§ **Extracted text**
*****

The Rt. Rev’d Tom Wright, Bishop of Durham (England), on infant baptism.

“I have a cousin in Vancouver. He and his wife sat me down for dinner one evening just before their child was born, and they said, ‘We’ve got a question for you?’ They were a bit shy about it because they weren’t explicit, deeply confessing Christians, but they wanted to kind of find their way in. They said ‘We want to know how old does a child have to be before the child can actually know anything about God?’ And I think they were expecting me to say ‘About six or eight or ten’ or something like that. I said ‘O, about three minutes.’ And they stared at me.

*****

§ **Task to complete**
In the passage on infant baptism, how old did Tom Wright tell his cousin a child has to be before the child can know anything about God?

*****

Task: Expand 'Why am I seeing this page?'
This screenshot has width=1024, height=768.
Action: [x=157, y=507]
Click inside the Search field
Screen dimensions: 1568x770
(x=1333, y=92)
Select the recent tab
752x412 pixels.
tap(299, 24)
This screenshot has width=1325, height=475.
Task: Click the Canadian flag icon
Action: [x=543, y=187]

*****

§ **Response to the task**
About three minutes.